Technology

LinkedIn Opens Up Groups to Event Websites


In a staggering move, Linkedin opened up its API allowing Group owners to integrate Groups to their websites. Adding a community to your event website has never been easier. This post has been written by Julius Solaris for Event Manager Blog (?).

linkedin-groups-event-website

LinkedIn Groups are the single most successful initiative the platform features. Being the founder of a 35K member LinkedIn Group for Event Professionals, I can see the power of running a successful LinkedIn Group.

The problem until now has been that Groups were tied to the LinkedIn platform. If you built a community on LinkedIn you had no way to integrate that onto your event website.

Not cool, right?

Good News

LinkedIn has now opened up its Group API. Wait a sec, what is an API?

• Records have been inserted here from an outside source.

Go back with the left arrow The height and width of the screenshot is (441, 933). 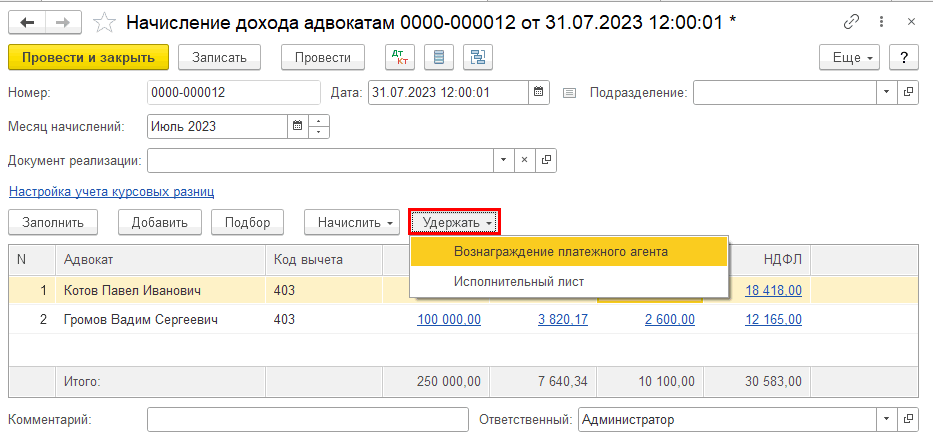[27, 21]
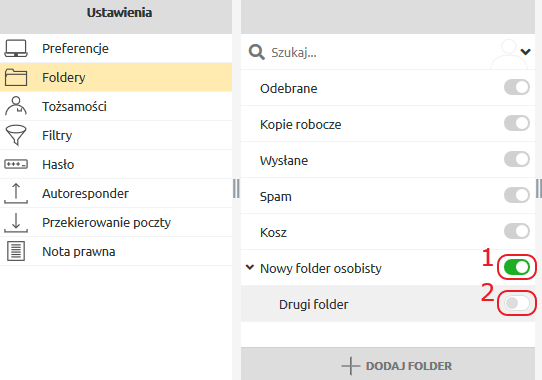Toggle the Kosz folder switch
This screenshot has height=380, width=542.
pos(517,231)
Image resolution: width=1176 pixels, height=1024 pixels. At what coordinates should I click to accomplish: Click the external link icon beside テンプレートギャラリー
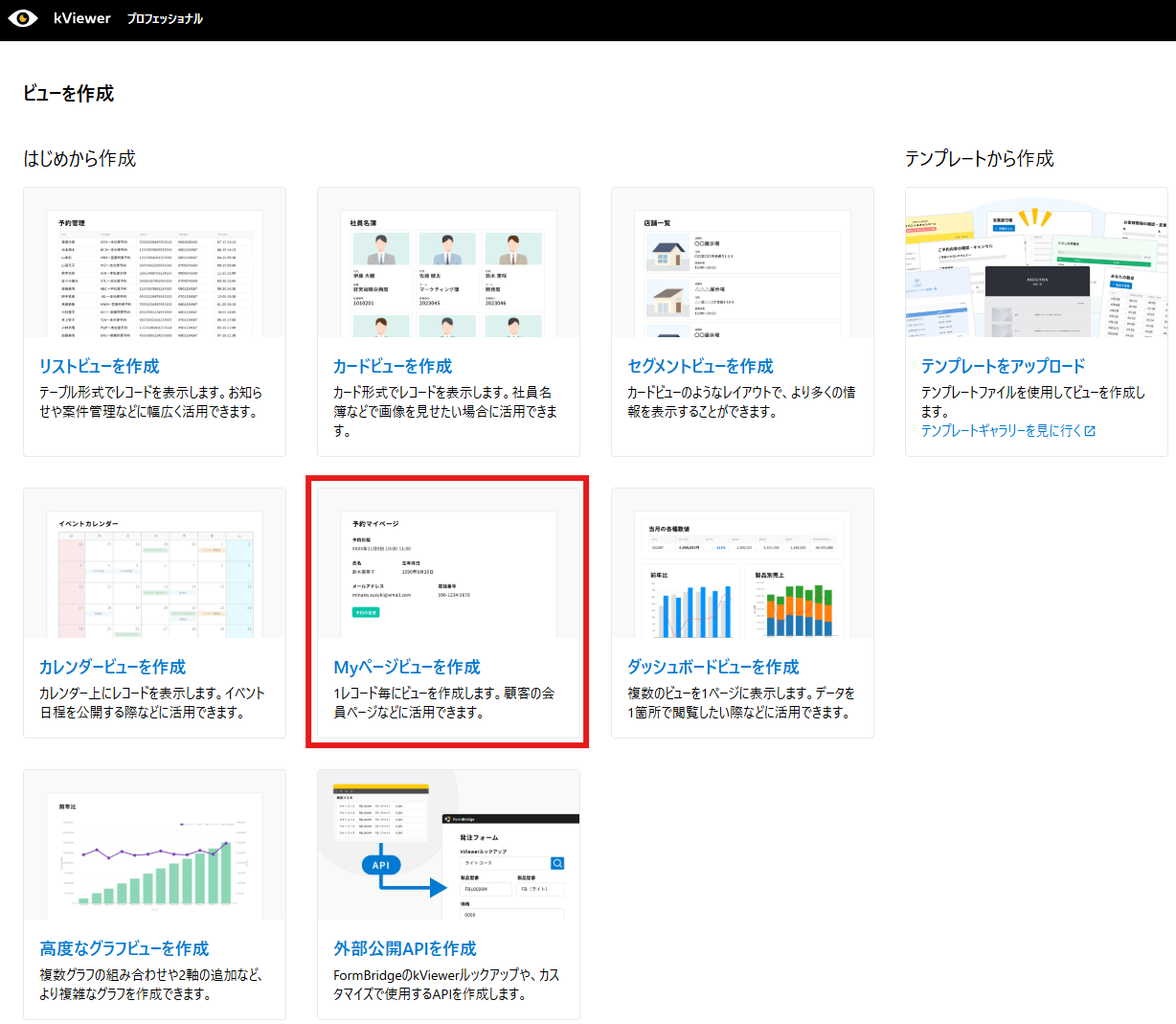pyautogui.click(x=1090, y=431)
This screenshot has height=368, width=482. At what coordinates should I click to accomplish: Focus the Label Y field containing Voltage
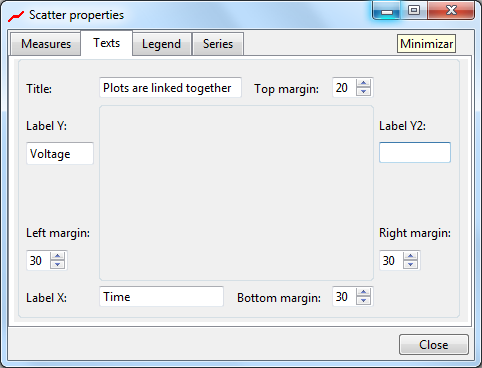coord(60,153)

What it means for event professionals is that your event attendees will now be able to:

– Get Group Discussions by Popularity and Recency
– Get My Group Memberships
– Get Suggested Groups
– Join a Group
– Post new group discussions
– Comment, like and follow group discussions
– Establish connections with other professionals

All of the above on your website!

Focus on Events

LinkedIn wrote a blog post on the subject, featuring a case study – indeed for an event website. The Microsoft Worldwide Partner Conference to be precise.

Have a look at it in action. What an amazing way to pull Twitter, Facebook and LinkedIn together, although I must admit I had some issues using it with Chrome.

What are the benefits?

You’d be amazed!

First of all you now have a way to seamlessly feature a community on your website. You do not have to host it yourself or integrate with standalone services, you can leverage on the depth of the LinkedIn platform. That makes signing up for your community a no-brainer. You can happily say goodbye to trying to convince attendees to register to ‘yet-another-community’.

Secondly you will be able to pull the users that LinkedIn refers to your group to your event website, making groups become powerful marketing opportunities.

Thirdly by having a quick look at how the API works, you can make LinkedIn Groups become your backchannel. Attendees will be able to use it to interact and network during the event,

How can you bring LinkedIn Groups to your event website?

For the time being you need a good developer who knows how to play with APIs. But I can foresee widgets and easy to use modules populating the internet in a matter of days.

This is exciting!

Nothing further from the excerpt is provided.